Dozens of further cases of the Delta variant of coronavirus have been recorded in Aylesbury Vale new figures reveal.
The UK Health Security Agency is urging all those eligible to get a vaccine to break the chain of transmission.
Public Health England figures show 252 cases of the Delta variant – first identified in India – had been recorded in Aylesbury Vale by June 30.
That was 43 more than the 209 cases recorded the week before.
Those identified in the latest week were among at least 12,892 cases of the variant recorded across the South East – the fourth-worst affected of England's nine regions.
The North West continued to have the highest numbers identified, with 55,936 Delta variant cases recorded there.
Across the UK, 50,824 more cases were recorded in the last week to reach a total of 161,981 – a 46% increase.
Of these, 42 are the so-called Delta plus variant, which India’s health ministry has said spreads more easily, binds more easily to lung cells and is potentially resistant to some drug therapy which can help neutralise the virus.
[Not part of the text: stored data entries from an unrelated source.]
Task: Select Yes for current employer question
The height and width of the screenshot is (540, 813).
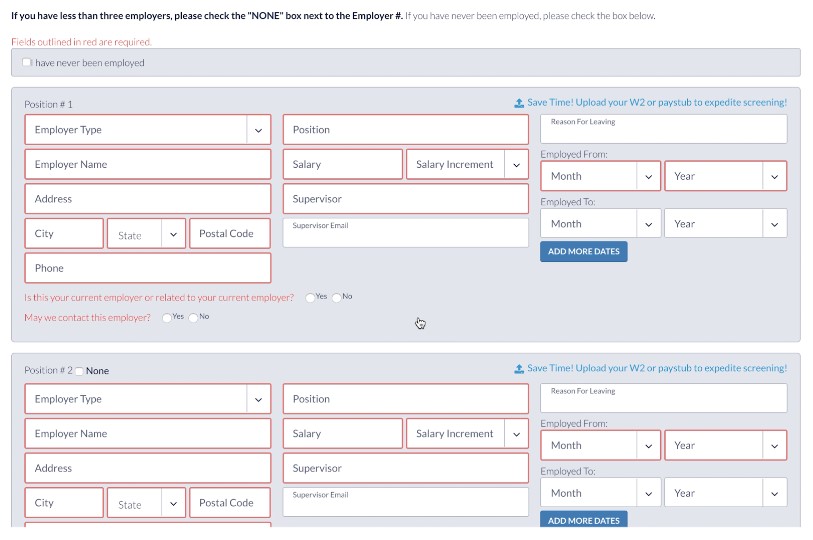Action: pos(311,297)
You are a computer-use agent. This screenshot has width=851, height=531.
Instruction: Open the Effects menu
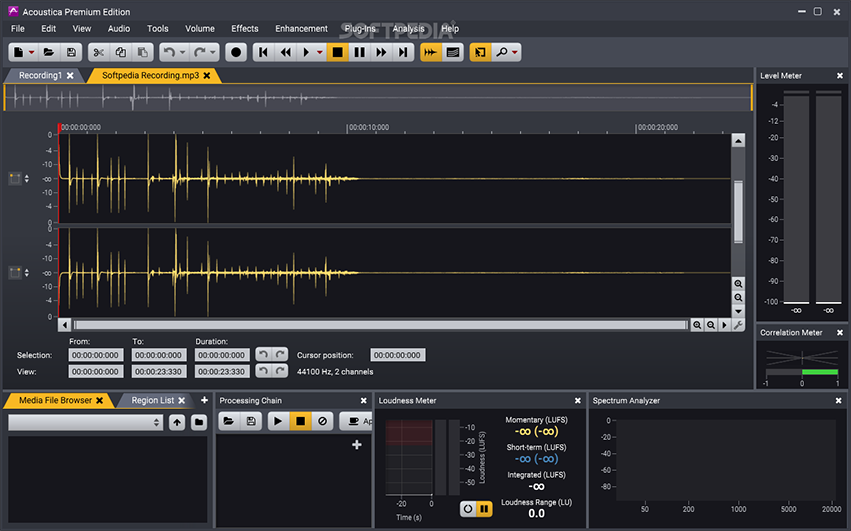coord(244,29)
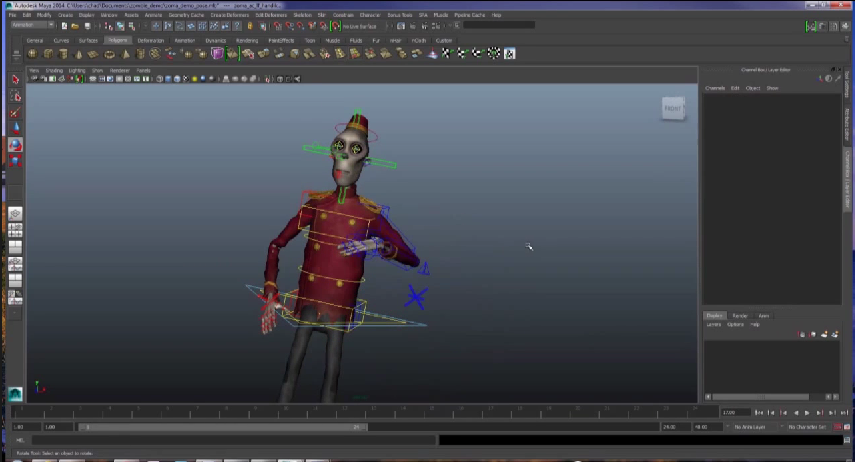
Task: Toggle the auto keyframe button
Action: pos(836,427)
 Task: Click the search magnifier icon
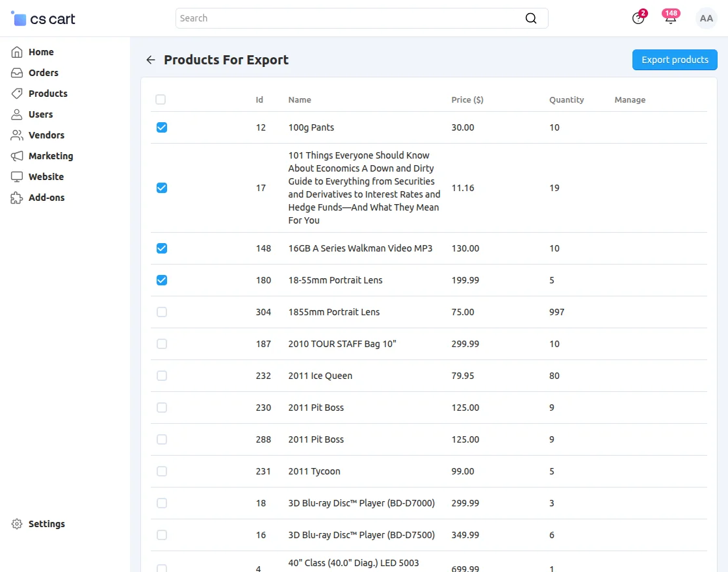531,18
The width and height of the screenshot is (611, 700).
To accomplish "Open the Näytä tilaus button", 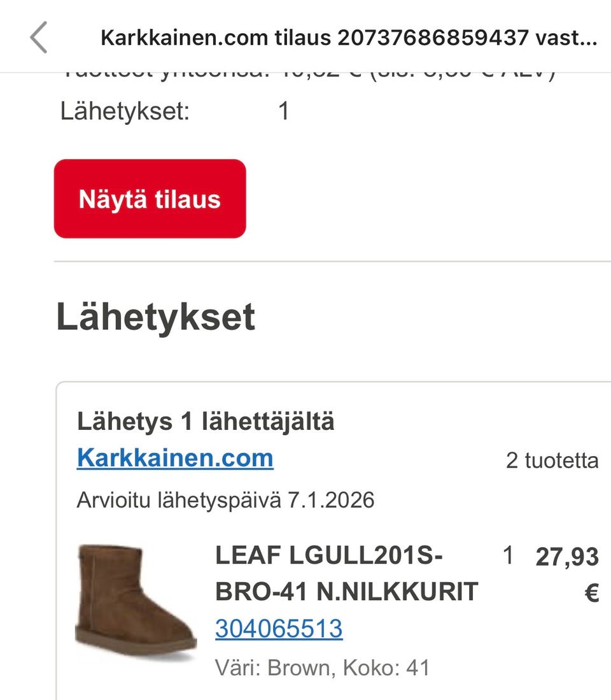I will pos(150,199).
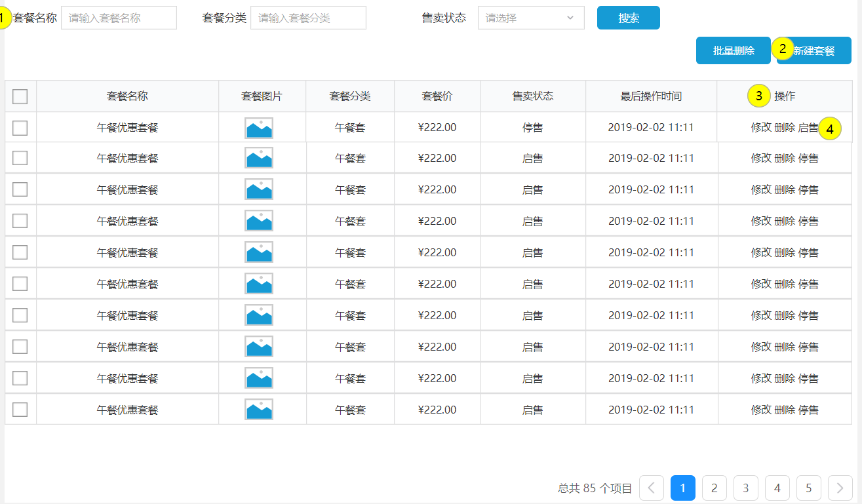Switch to page 2 in pagination
Viewport: 862px width, 504px height.
(x=714, y=488)
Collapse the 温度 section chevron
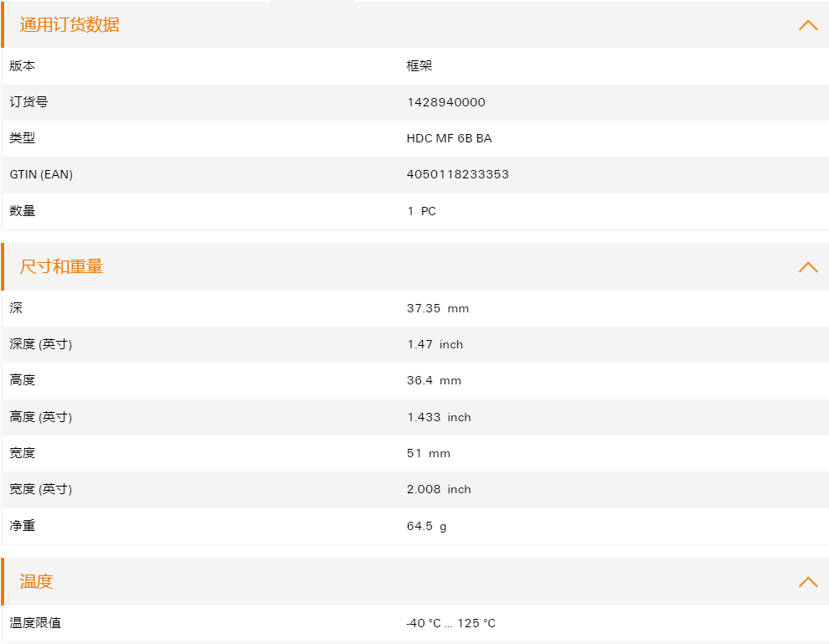 (x=808, y=582)
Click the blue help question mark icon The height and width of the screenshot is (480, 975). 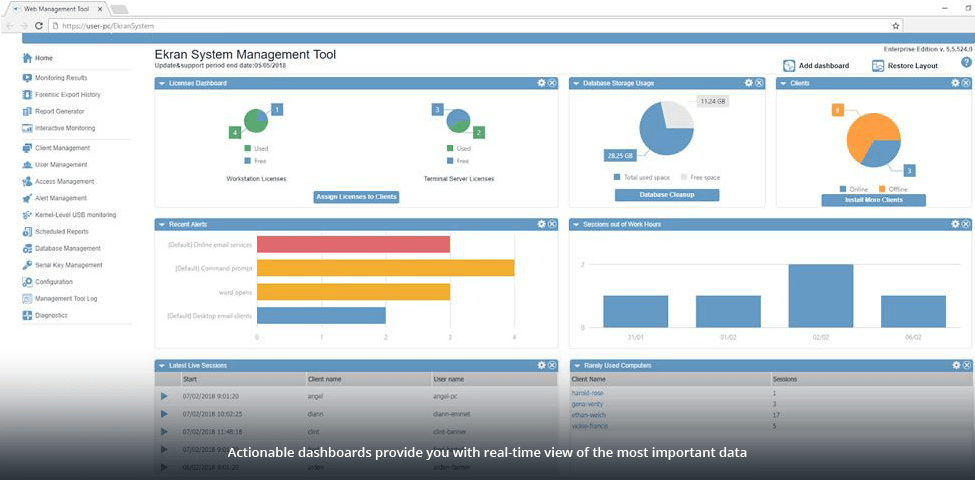(x=966, y=63)

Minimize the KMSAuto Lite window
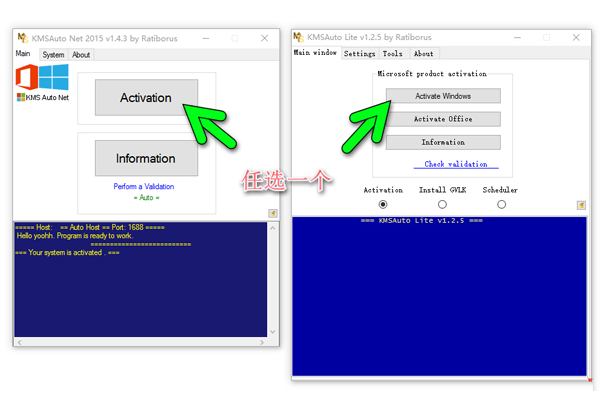click(525, 37)
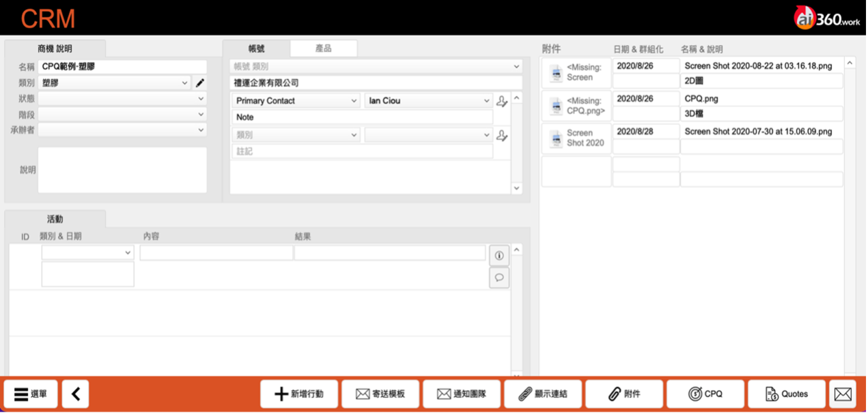The width and height of the screenshot is (868, 417).
Task: Open the Primary Contact dropdown
Action: click(x=296, y=101)
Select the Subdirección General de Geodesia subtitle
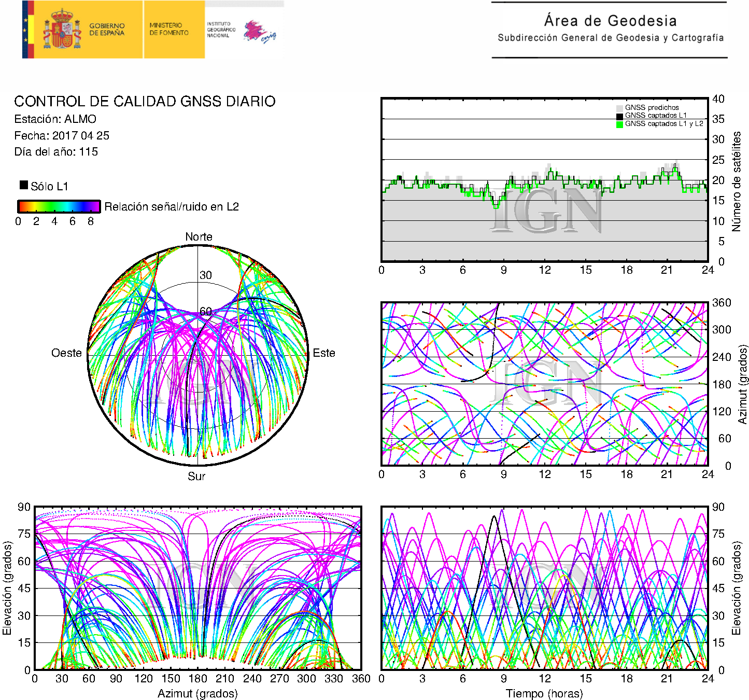This screenshot has width=749, height=700. (x=610, y=38)
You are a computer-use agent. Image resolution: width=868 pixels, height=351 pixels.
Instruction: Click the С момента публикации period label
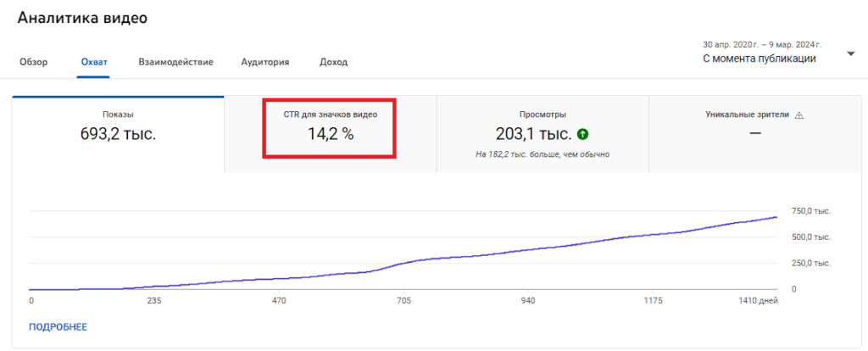[759, 59]
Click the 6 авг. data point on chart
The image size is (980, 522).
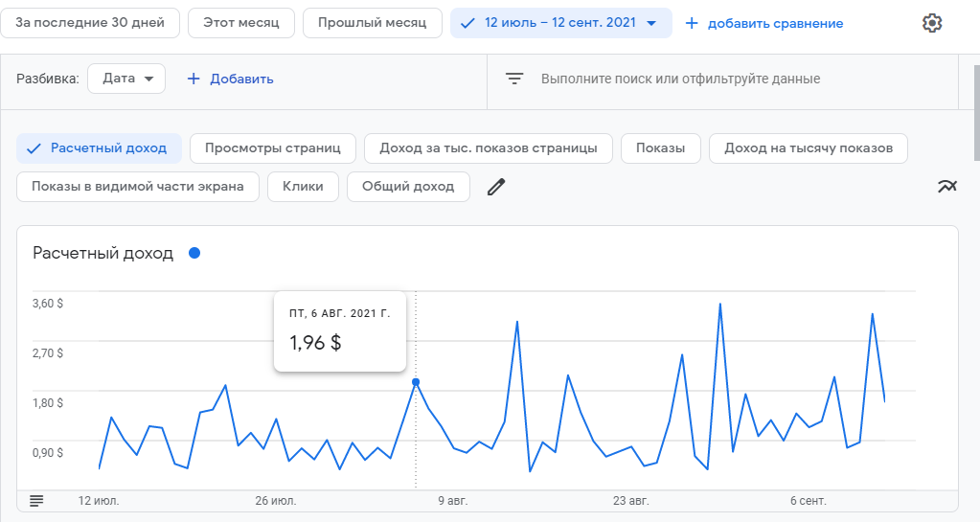(416, 382)
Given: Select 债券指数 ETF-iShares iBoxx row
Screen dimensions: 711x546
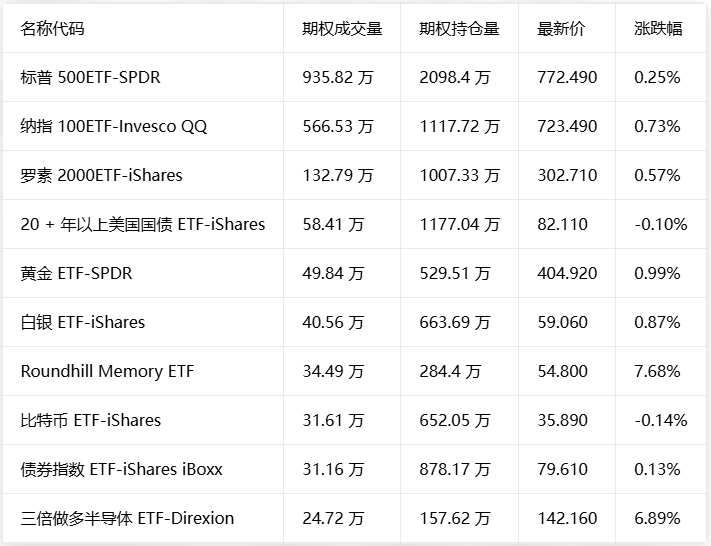Looking at the screenshot, I should point(354,469).
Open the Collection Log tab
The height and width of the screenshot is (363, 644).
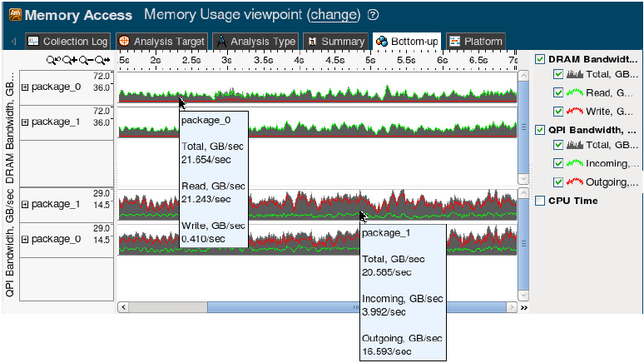click(67, 41)
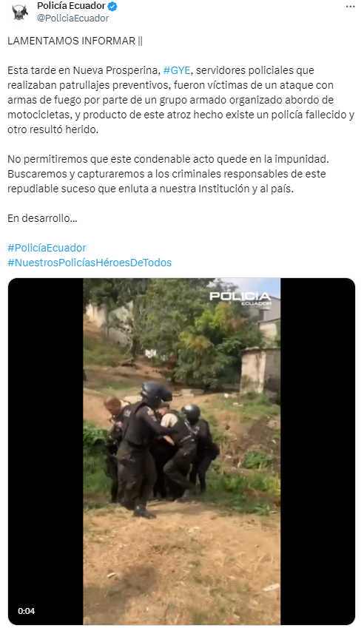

Three weeks ago, a total of 42,323 cases of the Delta variant had been identified in the UK, meaning the number has now increased almost four-fold.
But while the Delta variant now accounts for around 95% of new cases sequenced in the UK, the number of people being hospitalised with the infection is not rising proportionally.
Dr Jenny Harries, chief executive of the UK Health Security Agency, said: "The data suggest this is testament to the success of the vaccination programme so far and clearly demonstrates the importance of getting both doses of the vaccine.
"Come forward as soon as you are eligible. It will help us to break the chain of transmission, and it will save lives."
She added that the best thing people could do to protect themselves and loved ones from Covid-19 was to get the vaccine, if eligible, and get tested twice a week.
"Practice ‘hands, face, space, fresh air’ at all times," she said.
Of the 161,981 cases of the Delta variant recorded across the UK, 148,538 have been identified in England, 10,185 in Scotland, 1,749 in Wales and 1,509 in Northern Ireland.